A utilização conjunta dessas tecnologias não substitui a angiografia coronária. As tecnologias são complementares e podem ser empregadas quando o cardiologista necessita de uma avaliação mais detalhada da lesão ou de informações adicionais para planejar e otimizar a angioplastia.

Além do estreitamento da artéria, a imagem intracoronária permite avaliar a espessura e a extensão da placa, o grau de calcificação, alterações na arquitetura do vaso e o seu diâmetro verdadeiro.

Estudos clínicos randomizados e metanálises demonstram que a angioplastia guiada pelo ultrassom intracoronário proporciona melhor dimensionamento e expansão dos stents e está associada à redução de eventos cardiovasculares, como trombose do stent, necessidade de nova intervenção na mesma artéria e infarto relacionado ao vaso tratado, especialmente em procedimentos mais complexos.

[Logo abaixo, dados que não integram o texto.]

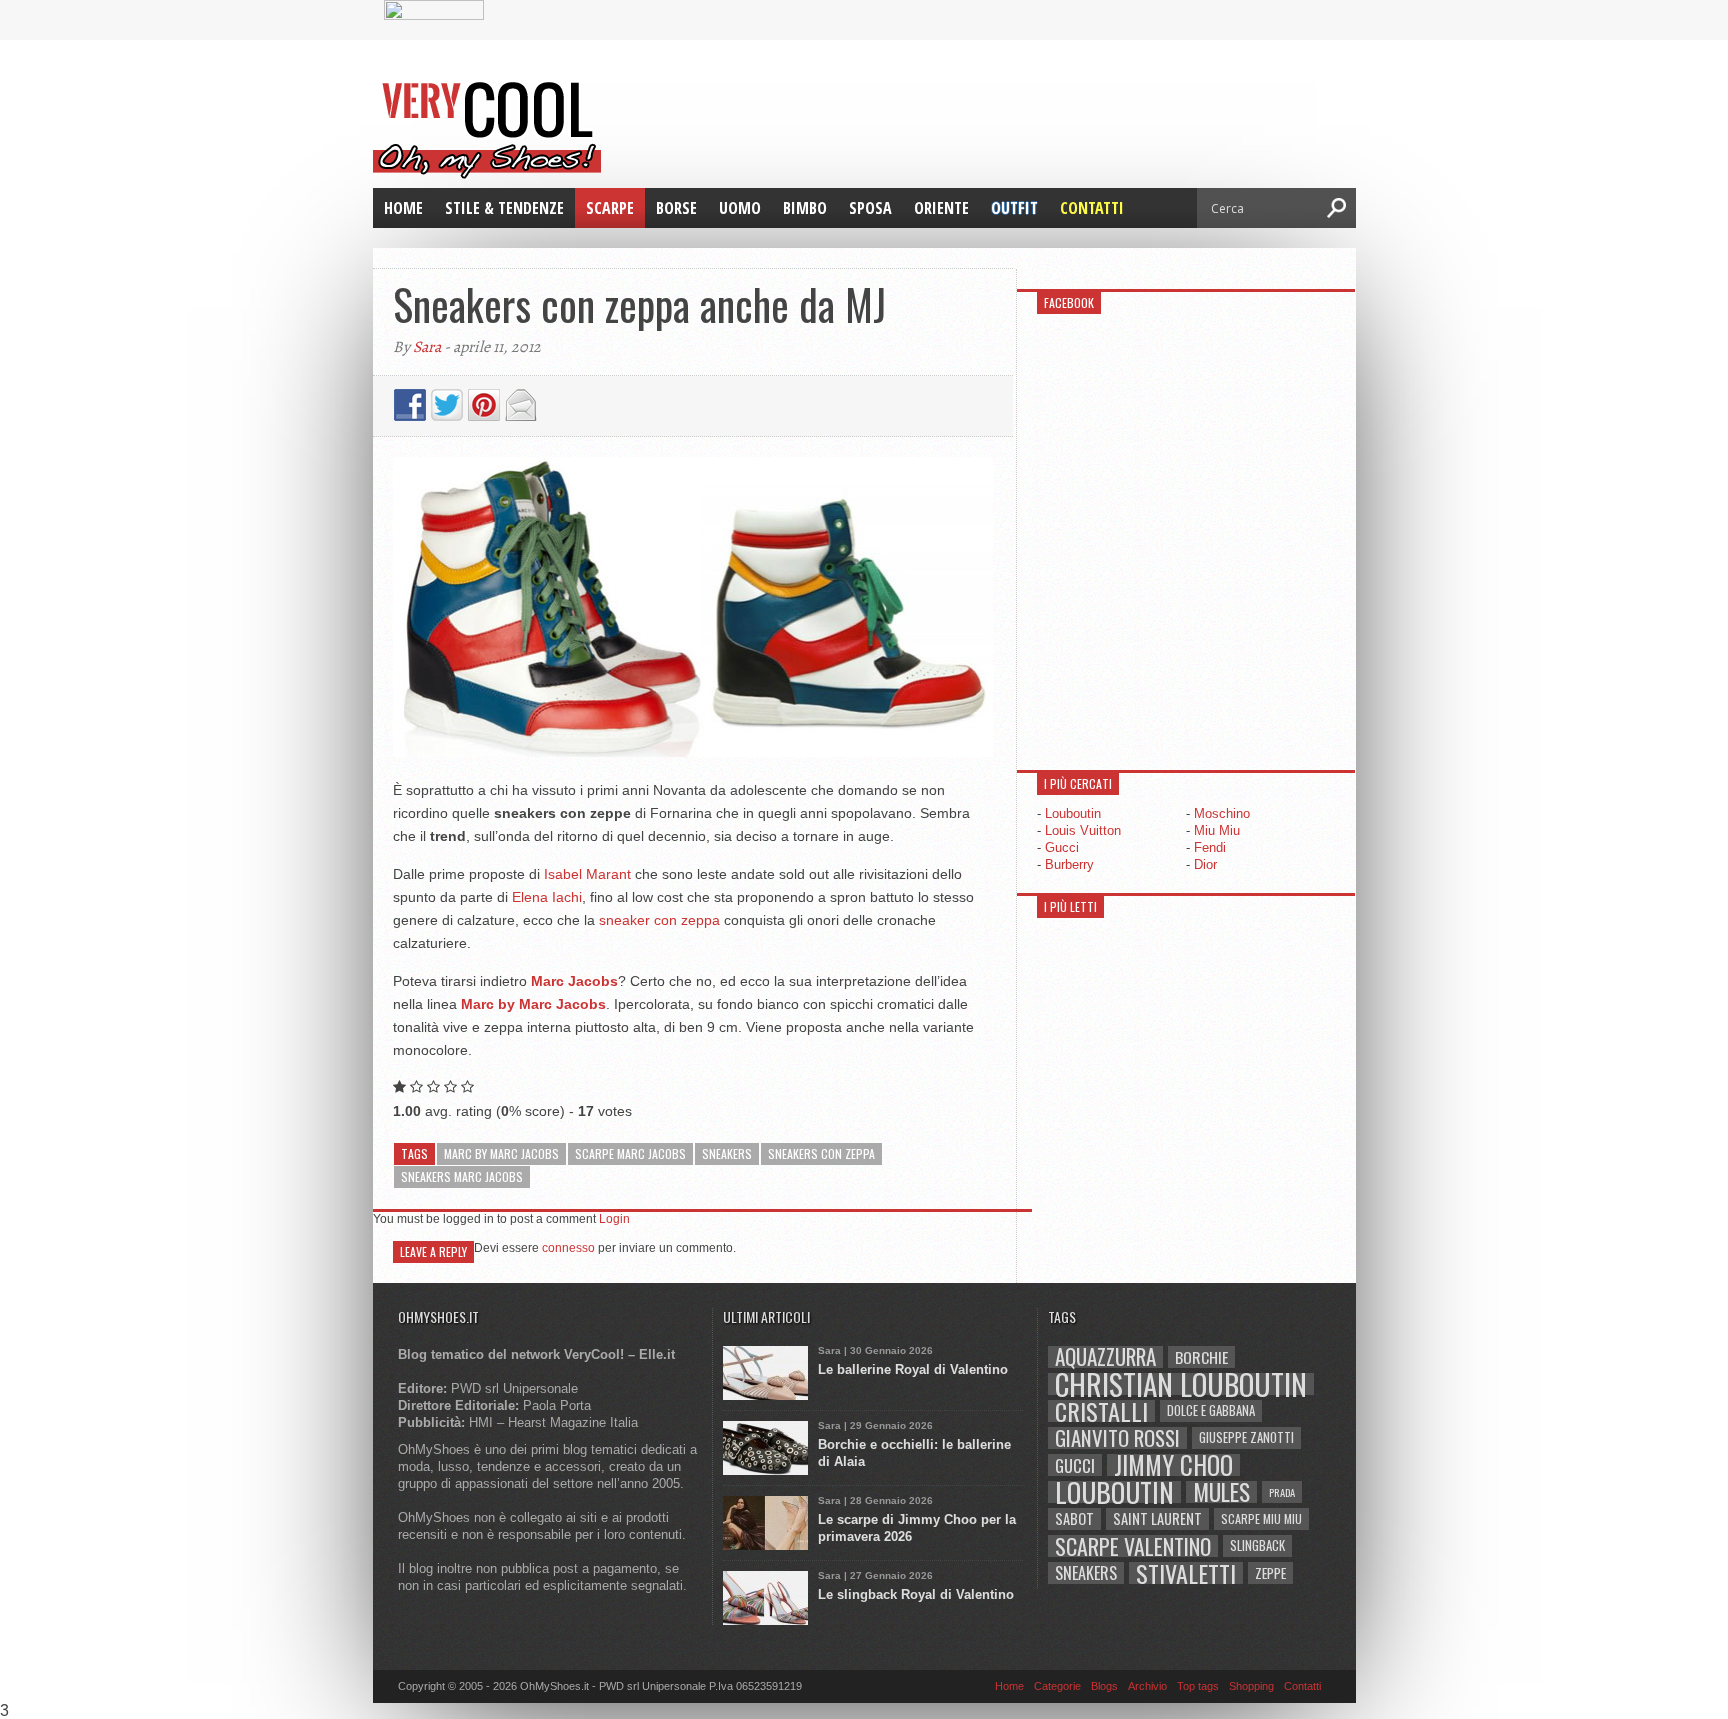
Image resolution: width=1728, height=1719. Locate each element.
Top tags (1198, 1686)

A espectroscopia por infravermelho acrescenta a identificação e a quantificação do conteúdo lipídico das placas, informação utilizada para aprimorar a avaliação do risco e o planejamento do tratamento.

“Não se trata de substituir os exames que já utilizamos, mas de agregar informações. Quanto melhor conhecemos a anatomia da artéria e as características da placa, mais precisas e individualizadas podem ser as decisões sobre o tratamento, sempre considerando o quadro clínico de cada paciente”, conclui Mandaloufas.

O Hospital Santa Rosa reforça seu pioneirismo na cardiologia ao realizar o primeiro procedimento desse tipo em Mato Grosso. A instituição reúne cardiologista no Pronto Atendimento, Unidade Coronariana, Hemodinâmica, Centro Cirúrgico, consultas ambulatoriais e exames cardiológicos, de imagem e laboratoriais, compondo uma linha de cuidado que acompanha o paciente da avaliação inicial aos procedimentos de maior complexidade.